演習用本文:
^^^^

煙草盆やお茶を乗せている台も化け物になっていますね。
【原文】
「人を怖がらせるのがおいらが商売。
それに、まあ、化け物本は子供が嬉しがるとはどうしたもの。
何ぞ良い趣向のないか。
矢口渡《やぐちのわたし》と言ふ所が聞こへませぬ。」
【ざっくり現代語訳】
[見越し入道のセリフ]
「人を怖がらせるのがワシらの商売。
なのに、化け物の本を子供が喜んで読むとはどういうことだ。
何か良い工夫はないのか?
なにしろワシは「矢口渡《やぐちのわたし》」が何かも知らんもんでな。」
【解説】
子供たちの間では化け物本が流行していたようですね。
今も昔も子供は妖怪が好きなのですねえ。
北見花芽は大人のクセに妖怪好きだよね。
妖怪そのもののキミに言われたくない。
【原文】
才三《さいざ》さんと言ふ所で当たりを取りたい。
【ざっくり現代語訳】
[一つ目のセリフ]
「「才三《さいざ》さん」くらい流行する脅かし方をしたい。」

^^^^

作業指示 1:
化け物本に関する本文について、次の問いに答えてください。解答には問いと同じ記号を付けてください。
(a) 現代語訳で、見越し入道は自分たちの商売を何だと述べていますか。
(b) 解説によると、子供たちの間では何が流行していたようですか。
(c) 一つ目は、何と同じくらい流行する脅かし方をしたいと述べていますか。
作業指示 2: 化け物本に関する本文から、「矢口渡《やぐちのわたし》と言ふ所が聞こへませぬ。」」で始まり「子供たちの間では化け物本が流行していたようですね。」に至るまでの部分を、一字も変えずに抜き出してください。
本文の後に続く行は、作業には必要ありません。

データ部:
^^^^

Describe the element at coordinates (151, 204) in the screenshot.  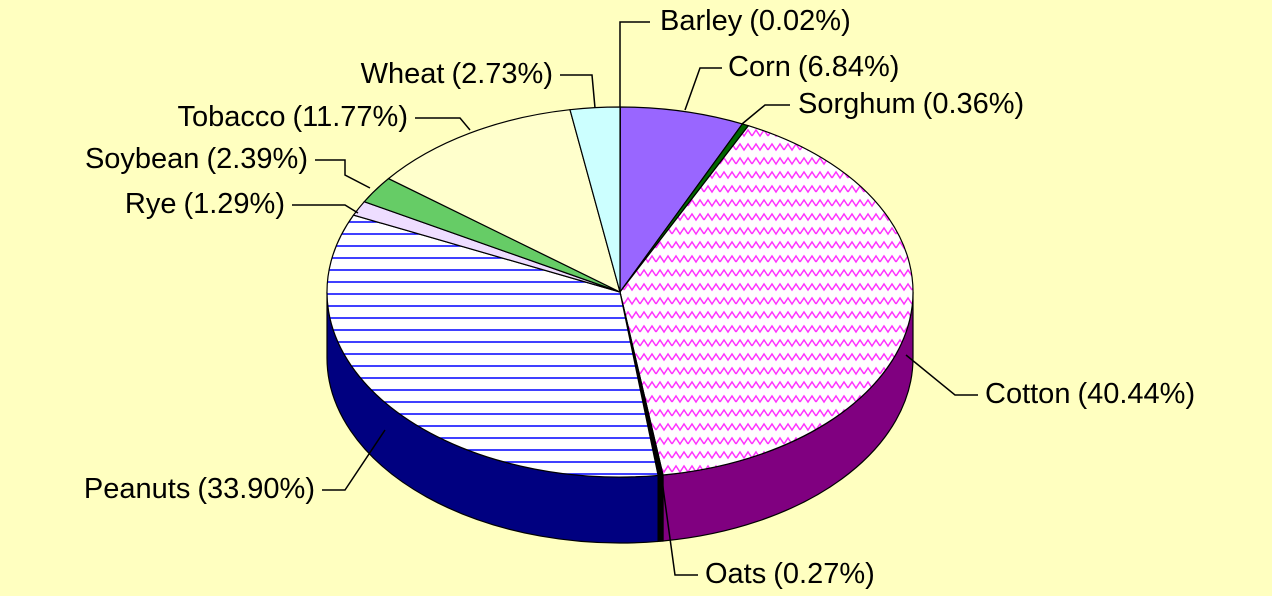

^^^^

解答 1:
(a) 人を怖がらせること
(b) 化け物本
(c) 「才三さん」

解答 2:
矢口渡《やぐちのわたし》と言ふ所が聞こへませぬ。」
【ざっくり現代語訳】
[見越し入道のセリフ]
「人を怖がらせるのがワシらの商売。
なのに、化け物の本を子供が喜んで読むとはどういうことだ。
何か良い工夫はないのか?
なにしろワシは「矢口渡《やぐちのわたし》」が何かも知らんもんでな。」
【解説】
子供たちの間では化け物本が流行していたようですね。